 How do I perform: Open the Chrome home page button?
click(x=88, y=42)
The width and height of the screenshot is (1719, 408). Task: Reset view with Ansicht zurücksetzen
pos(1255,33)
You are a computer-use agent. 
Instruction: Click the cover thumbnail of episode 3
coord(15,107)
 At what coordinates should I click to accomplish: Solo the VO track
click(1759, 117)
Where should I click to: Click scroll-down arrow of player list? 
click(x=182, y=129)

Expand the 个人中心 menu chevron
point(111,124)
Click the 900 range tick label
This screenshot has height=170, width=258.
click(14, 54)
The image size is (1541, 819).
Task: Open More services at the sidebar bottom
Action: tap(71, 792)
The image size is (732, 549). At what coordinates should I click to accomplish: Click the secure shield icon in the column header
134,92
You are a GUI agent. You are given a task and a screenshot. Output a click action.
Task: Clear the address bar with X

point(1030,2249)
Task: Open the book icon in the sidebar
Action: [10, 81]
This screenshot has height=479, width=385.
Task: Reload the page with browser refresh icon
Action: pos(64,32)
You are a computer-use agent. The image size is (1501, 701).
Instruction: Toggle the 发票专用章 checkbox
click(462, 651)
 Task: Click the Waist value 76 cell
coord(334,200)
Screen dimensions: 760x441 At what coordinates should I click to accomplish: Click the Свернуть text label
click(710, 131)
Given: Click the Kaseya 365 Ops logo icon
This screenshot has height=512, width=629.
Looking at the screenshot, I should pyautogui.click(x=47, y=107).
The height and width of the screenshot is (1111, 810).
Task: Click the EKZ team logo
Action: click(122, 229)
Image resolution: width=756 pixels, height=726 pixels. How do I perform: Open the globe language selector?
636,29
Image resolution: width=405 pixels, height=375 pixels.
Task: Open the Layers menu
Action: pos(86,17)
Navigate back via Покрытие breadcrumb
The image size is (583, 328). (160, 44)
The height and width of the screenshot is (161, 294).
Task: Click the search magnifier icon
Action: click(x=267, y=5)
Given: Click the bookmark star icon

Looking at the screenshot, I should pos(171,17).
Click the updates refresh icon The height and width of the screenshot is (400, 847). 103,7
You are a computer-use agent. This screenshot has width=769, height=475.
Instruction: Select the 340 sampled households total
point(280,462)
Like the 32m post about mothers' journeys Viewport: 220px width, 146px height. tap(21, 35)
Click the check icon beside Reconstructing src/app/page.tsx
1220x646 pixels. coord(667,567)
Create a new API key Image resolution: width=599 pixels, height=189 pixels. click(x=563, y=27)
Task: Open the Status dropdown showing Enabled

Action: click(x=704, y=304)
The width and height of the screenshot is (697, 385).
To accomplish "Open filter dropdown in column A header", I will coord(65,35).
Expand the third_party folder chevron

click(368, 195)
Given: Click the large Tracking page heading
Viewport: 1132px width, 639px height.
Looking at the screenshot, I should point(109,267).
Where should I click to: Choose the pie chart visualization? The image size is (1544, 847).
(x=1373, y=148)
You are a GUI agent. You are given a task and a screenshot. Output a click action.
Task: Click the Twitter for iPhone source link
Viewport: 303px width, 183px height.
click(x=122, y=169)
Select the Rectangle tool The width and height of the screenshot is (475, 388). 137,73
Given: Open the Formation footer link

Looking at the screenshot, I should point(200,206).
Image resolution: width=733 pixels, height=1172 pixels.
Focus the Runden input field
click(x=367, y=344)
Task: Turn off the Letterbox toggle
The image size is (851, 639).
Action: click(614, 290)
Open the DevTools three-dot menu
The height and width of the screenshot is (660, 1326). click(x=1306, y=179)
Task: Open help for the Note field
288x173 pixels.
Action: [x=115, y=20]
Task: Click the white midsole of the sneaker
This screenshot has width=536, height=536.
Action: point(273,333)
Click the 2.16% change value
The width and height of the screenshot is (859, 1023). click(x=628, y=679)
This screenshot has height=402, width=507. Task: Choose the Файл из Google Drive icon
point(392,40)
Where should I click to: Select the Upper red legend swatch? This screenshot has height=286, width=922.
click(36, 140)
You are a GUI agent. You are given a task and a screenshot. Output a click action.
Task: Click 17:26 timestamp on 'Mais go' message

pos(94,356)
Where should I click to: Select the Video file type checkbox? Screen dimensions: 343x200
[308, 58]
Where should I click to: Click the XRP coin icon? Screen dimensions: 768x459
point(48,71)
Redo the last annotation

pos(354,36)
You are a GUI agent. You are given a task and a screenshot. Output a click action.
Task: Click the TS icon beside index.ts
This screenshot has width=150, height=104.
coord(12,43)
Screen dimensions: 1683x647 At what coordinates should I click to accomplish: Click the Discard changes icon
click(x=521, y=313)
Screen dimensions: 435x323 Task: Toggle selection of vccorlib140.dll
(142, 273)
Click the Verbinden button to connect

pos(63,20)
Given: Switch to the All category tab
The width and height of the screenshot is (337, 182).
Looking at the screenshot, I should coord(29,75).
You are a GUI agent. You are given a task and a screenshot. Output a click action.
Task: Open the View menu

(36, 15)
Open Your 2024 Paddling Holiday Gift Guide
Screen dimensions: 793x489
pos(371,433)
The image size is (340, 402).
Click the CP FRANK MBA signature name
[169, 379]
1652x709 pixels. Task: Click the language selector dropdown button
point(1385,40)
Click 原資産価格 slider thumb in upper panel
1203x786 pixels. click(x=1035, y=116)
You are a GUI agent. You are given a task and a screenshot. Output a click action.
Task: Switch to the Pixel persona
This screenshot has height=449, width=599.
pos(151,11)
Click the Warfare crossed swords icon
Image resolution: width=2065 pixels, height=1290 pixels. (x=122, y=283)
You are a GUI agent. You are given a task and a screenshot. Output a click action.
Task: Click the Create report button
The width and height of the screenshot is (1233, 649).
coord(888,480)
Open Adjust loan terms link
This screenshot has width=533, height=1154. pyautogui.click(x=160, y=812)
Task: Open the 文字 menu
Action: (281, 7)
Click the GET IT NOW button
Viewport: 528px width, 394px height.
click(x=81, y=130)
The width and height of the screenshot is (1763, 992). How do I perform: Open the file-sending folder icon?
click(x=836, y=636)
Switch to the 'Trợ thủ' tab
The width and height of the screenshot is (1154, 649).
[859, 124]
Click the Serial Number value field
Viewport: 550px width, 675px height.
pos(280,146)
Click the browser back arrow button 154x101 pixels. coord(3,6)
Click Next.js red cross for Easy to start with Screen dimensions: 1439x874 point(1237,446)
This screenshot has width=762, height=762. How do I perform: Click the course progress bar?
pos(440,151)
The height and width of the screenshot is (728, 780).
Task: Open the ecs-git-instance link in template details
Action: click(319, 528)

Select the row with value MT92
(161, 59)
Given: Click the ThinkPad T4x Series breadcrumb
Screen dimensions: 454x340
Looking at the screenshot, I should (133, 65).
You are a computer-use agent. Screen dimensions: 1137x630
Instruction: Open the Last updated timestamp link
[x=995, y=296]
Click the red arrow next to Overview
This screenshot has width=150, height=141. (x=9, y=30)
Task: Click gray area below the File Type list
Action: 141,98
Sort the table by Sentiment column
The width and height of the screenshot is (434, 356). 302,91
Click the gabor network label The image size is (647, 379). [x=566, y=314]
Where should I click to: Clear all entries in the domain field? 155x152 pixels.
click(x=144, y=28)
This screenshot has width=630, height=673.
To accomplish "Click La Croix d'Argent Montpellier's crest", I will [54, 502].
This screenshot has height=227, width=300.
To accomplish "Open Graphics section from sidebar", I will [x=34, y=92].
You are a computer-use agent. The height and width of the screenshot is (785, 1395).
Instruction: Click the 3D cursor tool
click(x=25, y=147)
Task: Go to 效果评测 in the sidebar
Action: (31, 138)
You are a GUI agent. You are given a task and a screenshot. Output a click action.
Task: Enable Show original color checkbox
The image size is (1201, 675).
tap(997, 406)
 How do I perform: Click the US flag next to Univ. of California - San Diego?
# # # #
▶ Written request:
Please format the entire listing above as a numbered list, one item per line, with the blank lines left out.

▶ Answer:
1.  How do I perform: Open the Chrome home page button?
2. click(x=88, y=42)
3. The width and height of the screenshot is (1719, 408). Task: Reset view with Ansicht zurücksetzen
4. pos(1255,33)
5. You are a computer-use agent. 
6. Instruction: Click the cover thumbnail of episode 3
7. coord(15,107)
8.  At what coordinates should I click to accomplish: Solo the VO track
9. click(1759, 117)
10. Where should I click to: Click scroll-down arrow of player list? 
11. click(x=182, y=129)
12. Expand the 个人中心 menu chevron
13. point(111,124)
14. Click the 900 range tick label
15. This screenshot has height=170, width=258.
16. click(14, 54)
17. The image size is (1541, 819).
18. Task: Open More services at the sidebar bottom
19. Action: tap(71, 792)
20. The image size is (732, 549). At what coordinates should I click to accomplish: Click the secure shield icon in the column header
21. 134,92
22. You are a GUI agent. You are given a task and a screenshot. Output a click action.
23. Task: Clear the address bar with X
24. point(1030,2249)
25. Task: Open the book icon in the sidebar
26. Action: [10, 81]
27. This screenshot has height=479, width=385.
28. Task: Reload the page with browser refresh icon
29. Action: pos(64,32)
30. You are a computer-use agent. The image size is (1501, 701).
31. Instruction: Toggle the 发票专用章 checkbox
32. click(462, 651)
33.  Task: Click the Waist value 76 cell
34. coord(334,200)
35. Screen dimensions: 760x441 At what coordinates should I click to accomplish: Click the Свернуть text label
36. click(710, 131)
37. Given: Click the Kaseya 365 Ops logo icon
38. This screenshot has height=512, width=629.
39. Looking at the screenshot, I should pyautogui.click(x=47, y=107).
40. The height and width of the screenshot is (1111, 810).
41. Task: Click the EKZ team logo
42. Action: click(122, 229)
43. Image resolution: width=756 pixels, height=726 pixels. How do I perform: Open the globe language selector?
44. 636,29
45. Image resolution: width=405 pixels, height=375 pixels.
46. Task: Open the Layers menu
47. Action: pos(86,17)
48. Navigate back via Покрытие breadcrumb
49. The image size is (583, 328). (160, 44)
50. The height and width of the screenshot is (161, 294).
51. Task: Click the search magnifier icon
52. Action: click(x=267, y=5)
53. Given: Click the bookmark star icon
54. Looking at the screenshot, I should pos(171,17).
55. Click the updates refresh icon The height and width of the screenshot is (400, 847). 103,7
56. You are a computer-use agent. This screenshot has width=769, height=475.
57. Instruction: Select the 340 sampled households total
58. point(280,462)
59. Like the 32m post about mothers' journeys Viewport: 220px width, 146px height. tap(21, 35)
60. Click the check icon beside Reconstructing src/app/page.tsx
61. 1220x646 pixels. coord(667,567)
62. Create a new API key Image resolution: width=599 pixels, height=189 pixels. click(x=563, y=27)
63. Task: Open the Status dropdown showing Enabled
64. Action: click(x=704, y=304)
65. The width and height of the screenshot is (697, 385).
66. To accomplish "Open filter dropdown in column A header", I will coord(65,35).
67. Expand the third_party folder chevron
68. click(368, 195)
69. Given: Click the large Tracking page heading
70. Viewport: 1132px width, 639px height.
71. Looking at the screenshot, I should point(109,267).
72. Where should I click to: Choose the pie chart visualization? The image size is (1544, 847).
73. (x=1373, y=148)
74. You are a GUI agent. You are given a task and a screenshot. Output a click action.
75. Task: Click the Twitter for iPhone source link
76. Viewport: 303px width, 183px height.
77. click(x=122, y=169)
78. Select the Rectangle tool The width and height of the screenshot is (475, 388). 137,73
79. Given: Open the Formation footer link
80. Looking at the screenshot, I should point(200,206).
81. Image resolution: width=733 pixels, height=1172 pixels.
82. Focus the Runden input field
83. click(x=367, y=344)
84. Task: Turn off the Letterbox toggle
85. The image size is (851, 639).
86. Action: click(614, 290)
87. Open the DevTools three-dot menu
88. The height and width of the screenshot is (660, 1326). click(x=1306, y=179)
89. Task: Open help for the Note field
90. 288x173 pixels.
91. Action: [x=115, y=20]
92. Task: Click the white midsole of the sneaker
93. This screenshot has width=536, height=536.
94. Action: point(273,333)
95. Click the 2.16% change value
96. The width and height of the screenshot is (859, 1023). click(x=628, y=679)
97. This screenshot has height=402, width=507. Task: Choose the Файл из Google Drive icon
98. point(392,40)
99. Where should I click to: Select the Upper red legend swatch? This screenshot has height=286, width=922.
100. click(36, 140)
101. You are a GUI agent. You are given a task and a screenshot. Output a click action.
102. Task: Click 17:26 timestamp on 'Mais go' message
103. pos(94,356)
104. Where should I click to: Select the Video file type checkbox? Screen dimensions: 343x200
105. [308, 58]
106. Where should I click to: Click the XRP coin icon? Screen dimensions: 768x459
107. point(48,71)
108. Redo the last annotation
109. pos(354,36)
110. You are a GUI agent. You are given a task and a screenshot. Output a click action.
111. Task: Click the TS icon beside index.ts
112. This screenshot has width=150, height=104.
113. coord(12,43)
114. Screen dimensions: 1683x647 At what coordinates should I click to accomplish: Click the Discard changes icon
115. click(x=521, y=313)
116. Screen dimensions: 435x323 Task: Toggle selection of vccorlib140.dll
117. (142, 273)
118. Click the Verbinden button to connect
119. pos(63,20)
120. Given: Switch to the All category tab
121. The width and height of the screenshot is (337, 182).
122. Looking at the screenshot, I should coord(29,75).
123. You are a GUI agent. You are given a task and a screenshot. Output a click action.
124. Task: Open the View menu
125. (36, 15)
126. Open Your 2024 Paddling Holiday Gift Guide
127. Screen dimensions: 793x489
128. pos(371,433)
129. The image size is (340, 402).
130. Click the CP FRANK MBA signature name
131. [169, 379]
132. 1652x709 pixels. Task: Click the language selector dropdown button
133. point(1385,40)
134. Click 原資産価格 slider thumb in upper panel
135. 1203x786 pixels. click(x=1035, y=116)
136. You are a GUI agent. You are given a task and a screenshot. Output a click action.
137. Task: Switch to the Pixel persona
138. This screenshot has height=449, width=599.
139. pos(151,11)
140. Click the Warfare crossed swords icon
141. Image resolution: width=2065 pixels, height=1290 pixels. (x=122, y=283)
142. You are a GUI agent. You are given a task and a screenshot. Output a click action.
143. Task: Click the Create report button
144. The width and height of the screenshot is (1233, 649).
145. coord(888,480)
146. Open Adjust loan terms link
147. This screenshot has width=533, height=1154. pyautogui.click(x=160, y=812)
148. Task: Open the 文字 menu
149. Action: (281, 7)
150. Click the GET IT NOW button
151. Viewport: 528px width, 394px height.
152. click(x=81, y=130)
153. The width and height of the screenshot is (1763, 992). How do I perform: Open the file-sending folder icon?
154. click(x=836, y=636)
155. Switch to the 'Trợ thủ' tab
156. The width and height of the screenshot is (1154, 649).
157. [859, 124]
158. Click the Serial Number value field
159. Viewport: 550px width, 675px height.
160. pos(280,146)
161. Click the browser back arrow button 154x101 pixels. coord(3,6)
162. Click Next.js red cross for Easy to start with Screen dimensions: 1439x874 point(1237,446)
163. This screenshot has width=762, height=762. How do I perform: Click the course progress bar?
164. pos(440,151)
165. The height and width of the screenshot is (728, 780).
166. Task: Open the ecs-git-instance link in template details
167. Action: click(319, 528)
168. Select the row with value MT92
169. (161, 59)
170. Given: Click the ThinkPad T4x Series breadcrumb
171. Screen dimensions: 454x340
172. Looking at the screenshot, I should (133, 65).
173. You are a computer-use agent. Screen dimensions: 1137x630
174. Instruction: Open the Last updated timestamp link
175. [x=995, y=296]
176. Click the red arrow next to Overview
177. This screenshot has width=150, height=141. (x=9, y=30)
178. Task: Click gray area below the File Type list
179. Action: 141,98
180. Sort the table by Sentiment column
181. The width and height of the screenshot is (434, 356). 302,91
182. Click the gabor network label The image size is (647, 379). [x=566, y=314]
183. Where should I click to: Clear all entries in the domain field? 155x152 pixels.
184. click(x=144, y=28)
185. This screenshot has width=630, height=673.
186. To accomplish "Click La Croix d'Argent Montpellier's crest", I will [54, 502].
187. This screenshot has height=227, width=300.
188. To accomplish "Open Graphics section from sidebar", I will [x=34, y=92].
189. You are a computer-use agent. The height and width of the screenshot is (785, 1395).
190. Instruction: Click the 3D cursor tool
191. click(x=25, y=147)
192. Task: Go to 效果评测 in the sidebar
193. Action: (31, 138)
194. You are a GUI agent. You are given a task and a screenshot. Output a click action.
195. Task: Enable Show original color checkbox
196. The image size is (1201, 675).
197. tap(997, 406)
198.  How do I perform: Click the US flag next to Univ. of California - San Diego?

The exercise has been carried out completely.